_Exercise brief_: Retype all of the entries exactly as they appear.

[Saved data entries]

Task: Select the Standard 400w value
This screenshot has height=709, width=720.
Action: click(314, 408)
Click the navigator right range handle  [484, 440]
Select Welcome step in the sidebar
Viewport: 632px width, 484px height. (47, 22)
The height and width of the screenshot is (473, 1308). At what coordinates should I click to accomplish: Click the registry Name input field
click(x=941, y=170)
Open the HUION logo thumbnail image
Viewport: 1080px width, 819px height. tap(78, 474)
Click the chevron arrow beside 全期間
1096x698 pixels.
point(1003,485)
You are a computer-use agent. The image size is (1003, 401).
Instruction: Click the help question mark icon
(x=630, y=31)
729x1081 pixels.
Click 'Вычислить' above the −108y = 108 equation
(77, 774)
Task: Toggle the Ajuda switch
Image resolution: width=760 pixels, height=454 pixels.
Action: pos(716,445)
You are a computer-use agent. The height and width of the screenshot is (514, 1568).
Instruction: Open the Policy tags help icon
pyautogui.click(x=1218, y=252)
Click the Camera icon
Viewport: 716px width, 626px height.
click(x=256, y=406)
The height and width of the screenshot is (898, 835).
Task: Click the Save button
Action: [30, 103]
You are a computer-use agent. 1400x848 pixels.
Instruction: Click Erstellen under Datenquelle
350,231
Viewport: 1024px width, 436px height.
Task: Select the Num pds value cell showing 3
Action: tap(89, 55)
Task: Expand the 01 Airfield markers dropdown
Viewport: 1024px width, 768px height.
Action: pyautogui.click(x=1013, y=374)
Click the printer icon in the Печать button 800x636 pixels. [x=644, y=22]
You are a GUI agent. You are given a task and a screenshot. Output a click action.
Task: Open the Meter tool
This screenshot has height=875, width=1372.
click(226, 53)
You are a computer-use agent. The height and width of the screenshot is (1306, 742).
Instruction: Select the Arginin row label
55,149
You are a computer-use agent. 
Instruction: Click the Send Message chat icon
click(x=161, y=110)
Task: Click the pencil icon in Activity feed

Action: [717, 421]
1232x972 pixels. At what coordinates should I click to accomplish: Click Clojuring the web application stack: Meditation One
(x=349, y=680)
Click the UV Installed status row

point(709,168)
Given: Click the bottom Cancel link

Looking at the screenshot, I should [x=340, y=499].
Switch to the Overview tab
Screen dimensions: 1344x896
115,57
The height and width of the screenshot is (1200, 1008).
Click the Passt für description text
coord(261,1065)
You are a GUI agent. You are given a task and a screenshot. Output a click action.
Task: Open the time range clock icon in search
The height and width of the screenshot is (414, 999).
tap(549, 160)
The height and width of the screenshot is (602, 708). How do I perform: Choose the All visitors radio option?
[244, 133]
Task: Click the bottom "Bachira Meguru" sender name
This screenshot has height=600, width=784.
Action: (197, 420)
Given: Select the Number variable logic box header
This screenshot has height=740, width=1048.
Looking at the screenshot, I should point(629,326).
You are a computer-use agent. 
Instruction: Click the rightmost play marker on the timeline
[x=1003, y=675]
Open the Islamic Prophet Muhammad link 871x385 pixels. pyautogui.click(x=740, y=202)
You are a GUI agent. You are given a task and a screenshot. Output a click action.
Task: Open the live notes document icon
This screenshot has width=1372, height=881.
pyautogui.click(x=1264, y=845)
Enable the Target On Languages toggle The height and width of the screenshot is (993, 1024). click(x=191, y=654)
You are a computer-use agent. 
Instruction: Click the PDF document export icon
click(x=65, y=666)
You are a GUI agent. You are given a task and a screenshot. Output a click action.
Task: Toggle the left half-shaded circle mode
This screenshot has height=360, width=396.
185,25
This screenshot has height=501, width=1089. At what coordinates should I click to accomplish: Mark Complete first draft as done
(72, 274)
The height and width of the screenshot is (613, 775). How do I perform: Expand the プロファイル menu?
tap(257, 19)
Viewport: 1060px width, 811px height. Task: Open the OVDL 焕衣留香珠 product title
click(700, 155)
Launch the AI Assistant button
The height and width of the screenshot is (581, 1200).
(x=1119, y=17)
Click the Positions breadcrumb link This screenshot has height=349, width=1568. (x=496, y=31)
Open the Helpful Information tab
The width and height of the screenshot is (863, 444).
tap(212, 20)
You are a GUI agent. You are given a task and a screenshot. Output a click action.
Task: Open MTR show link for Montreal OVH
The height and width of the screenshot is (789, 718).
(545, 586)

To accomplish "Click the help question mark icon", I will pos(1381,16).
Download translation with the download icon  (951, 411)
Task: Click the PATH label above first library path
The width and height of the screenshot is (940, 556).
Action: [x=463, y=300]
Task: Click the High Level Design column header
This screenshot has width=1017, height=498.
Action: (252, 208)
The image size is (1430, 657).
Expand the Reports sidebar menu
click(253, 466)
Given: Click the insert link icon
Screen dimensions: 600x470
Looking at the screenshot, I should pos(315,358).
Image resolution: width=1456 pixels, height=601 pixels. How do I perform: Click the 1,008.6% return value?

_Task output_:
Task: Select the Standard 400w value
This screenshot has height=709, width=720.
Action: click(314, 408)
Click the navigator right range handle  [484, 440]
Select Welcome step in the sidebar
Viewport: 632px width, 484px height. (47, 22)
The height and width of the screenshot is (473, 1308). At what coordinates should I click to accomplish: Click the registry Name input field
click(x=941, y=170)
Open the HUION logo thumbnail image
Viewport: 1080px width, 819px height. tap(78, 474)
Click the chevron arrow beside 全期間
1096x698 pixels.
point(1003,485)
You are a computer-use agent. The image size is (1003, 401).
Instruction: Click the help question mark icon
(x=630, y=31)
729x1081 pixels.
Click 'Вычислить' above the −108y = 108 equation
(77, 774)
Task: Toggle the Ajuda switch
Image resolution: width=760 pixels, height=454 pixels.
Action: pos(716,445)
You are a computer-use agent. The height and width of the screenshot is (514, 1568).
Instruction: Open the Policy tags help icon
pyautogui.click(x=1218, y=252)
Click the Camera icon
Viewport: 716px width, 626px height.
click(x=256, y=406)
The height and width of the screenshot is (898, 835).
Task: Click the Save button
Action: [30, 103]
You are a computer-use agent. 1400x848 pixels.
Instruction: Click Erstellen under Datenquelle
350,231
Viewport: 1024px width, 436px height.
Task: Select the Num pds value cell showing 3
Action: tap(89, 55)
Task: Expand the 01 Airfield markers dropdown
Viewport: 1024px width, 768px height.
Action: pyautogui.click(x=1013, y=374)
Click the printer icon in the Печать button 800x636 pixels. [x=644, y=22]
You are a GUI agent. You are given a task and a screenshot. Output a click action.
Task: Open the Meter tool
This screenshot has height=875, width=1372.
click(226, 53)
You are a computer-use agent. The height and width of the screenshot is (1306, 742).
Instruction: Select the Arginin row label
55,149
You are a computer-use agent. 
Instruction: Click the Send Message chat icon
click(x=161, y=110)
Task: Click the pencil icon in Activity feed

Action: [717, 421]
1232x972 pixels. At what coordinates should I click to accomplish: Click Clojuring the web application stack: Meditation One
(x=349, y=680)
Click the UV Installed status row

point(709,168)
Given: Click the bottom Cancel link

Looking at the screenshot, I should [x=340, y=499].
Switch to the Overview tab
Screen dimensions: 1344x896
115,57
The height and width of the screenshot is (1200, 1008).
Click the Passt für description text
coord(261,1065)
You are a GUI agent. You are given a task and a screenshot. Output a click action.
Task: Open the time range clock icon in search
The height and width of the screenshot is (414, 999).
tap(549, 160)
The height and width of the screenshot is (602, 708). How do I perform: Choose the All visitors radio option?
[244, 133]
Task: Click the bottom "Bachira Meguru" sender name
This screenshot has height=600, width=784.
Action: (197, 420)
Given: Select the Number variable logic box header
This screenshot has height=740, width=1048.
Looking at the screenshot, I should point(629,326).
You are a computer-use agent. 
Instruction: Click the rightmost play marker on the timeline
[x=1003, y=675]
Open the Islamic Prophet Muhammad link 871x385 pixels. pyautogui.click(x=740, y=202)
You are a GUI agent. You are given a task and a screenshot. Output a click action.
Task: Open the live notes document icon
This screenshot has width=1372, height=881.
pyautogui.click(x=1264, y=845)
Enable the Target On Languages toggle The height and width of the screenshot is (993, 1024). click(x=191, y=654)
You are a computer-use agent. 
Instruction: Click the PDF document export icon
click(x=65, y=666)
You are a GUI agent. You are given a task and a screenshot. Output a click action.
Task: Toggle the left half-shaded circle mode
This screenshot has height=360, width=396.
185,25
This screenshot has height=501, width=1089. At what coordinates should I click to accomplish: Mark Complete first draft as done
(72, 274)
The height and width of the screenshot is (613, 775). How do I perform: Expand the プロファイル menu?
tap(257, 19)
Viewport: 1060px width, 811px height. Task: Open the OVDL 焕衣留香珠 product title
click(700, 155)
Launch the AI Assistant button
The height and width of the screenshot is (581, 1200).
(x=1119, y=17)
Click the Positions breadcrumb link This screenshot has height=349, width=1568. (x=496, y=31)
Open the Helpful Information tab
The width and height of the screenshot is (863, 444).
tap(212, 20)
You are a GUI agent. You are given a task and a screenshot. Output a click action.
Task: Open MTR show link for Montreal OVH
The height and width of the screenshot is (789, 718).
(545, 586)

To accomplish "Click the help question mark icon", I will pos(1381,16).
Download translation with the download icon  (951, 411)
Task: Click the PATH label above first library path
The width and height of the screenshot is (940, 556).
Action: [x=463, y=300]
Task: Click the High Level Design column header
This screenshot has width=1017, height=498.
Action: (252, 208)
The image size is (1430, 657).
Expand the Reports sidebar menu
click(253, 466)
Given: Click the insert link icon
Screen dimensions: 600x470
Looking at the screenshot, I should pos(315,358).
Image resolution: width=1456 pixels, height=601 pixels. How do I perform: Click the 1,008.6% return value?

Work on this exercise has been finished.